# What you have to do:
Beginning at the line that contains "The width and", repeat each line exactly through the last one of the records below, and leave out the pictures.

Dataset excerpts:
────

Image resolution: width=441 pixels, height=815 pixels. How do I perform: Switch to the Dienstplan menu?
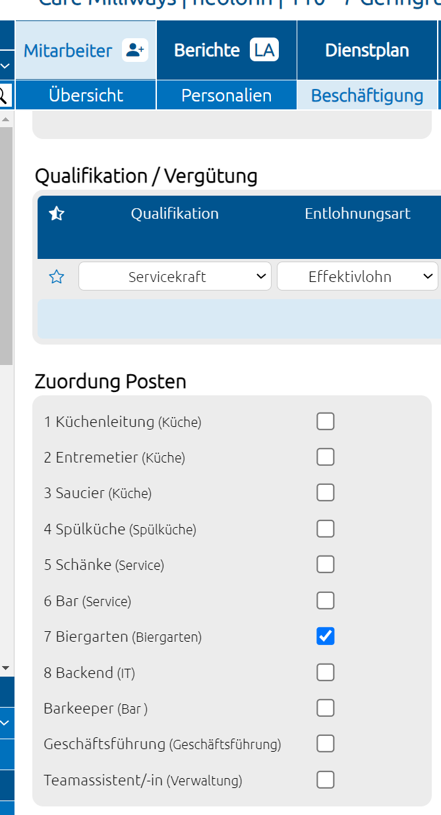[x=367, y=50]
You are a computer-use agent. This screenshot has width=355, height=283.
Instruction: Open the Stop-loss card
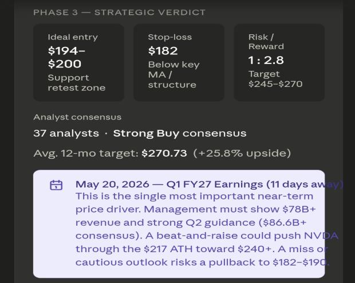click(x=179, y=63)
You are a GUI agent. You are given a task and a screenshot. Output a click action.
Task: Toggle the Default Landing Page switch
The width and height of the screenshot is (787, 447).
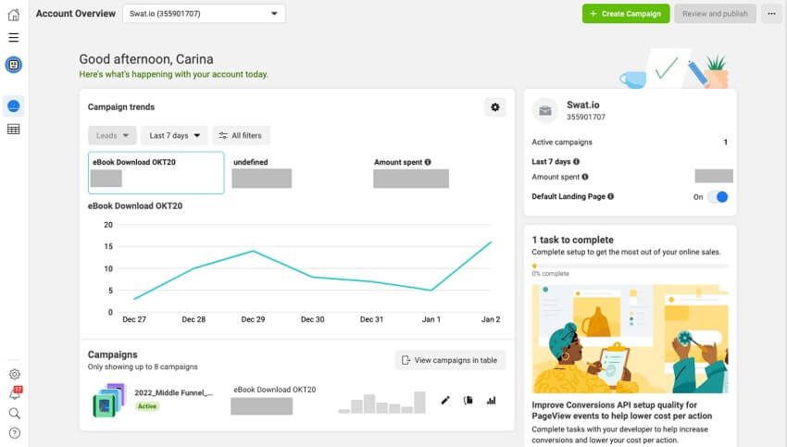pyautogui.click(x=718, y=197)
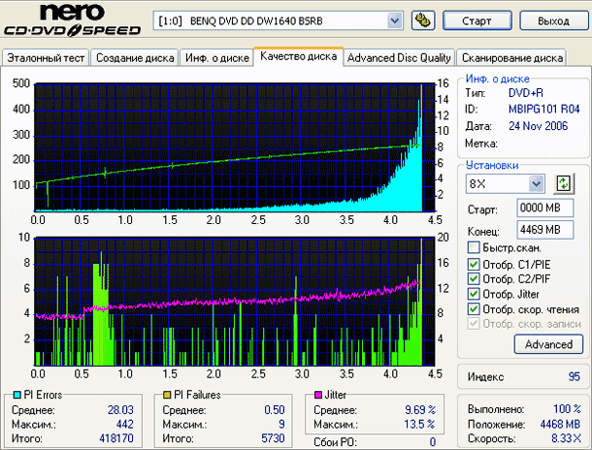Click the orange PI Failures legend swatch

point(169,396)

────

# Result below:
The width and height of the screenshot is (787, 447).
pyautogui.click(x=718, y=197)
Click the orange PI Failures legend swatch

point(169,396)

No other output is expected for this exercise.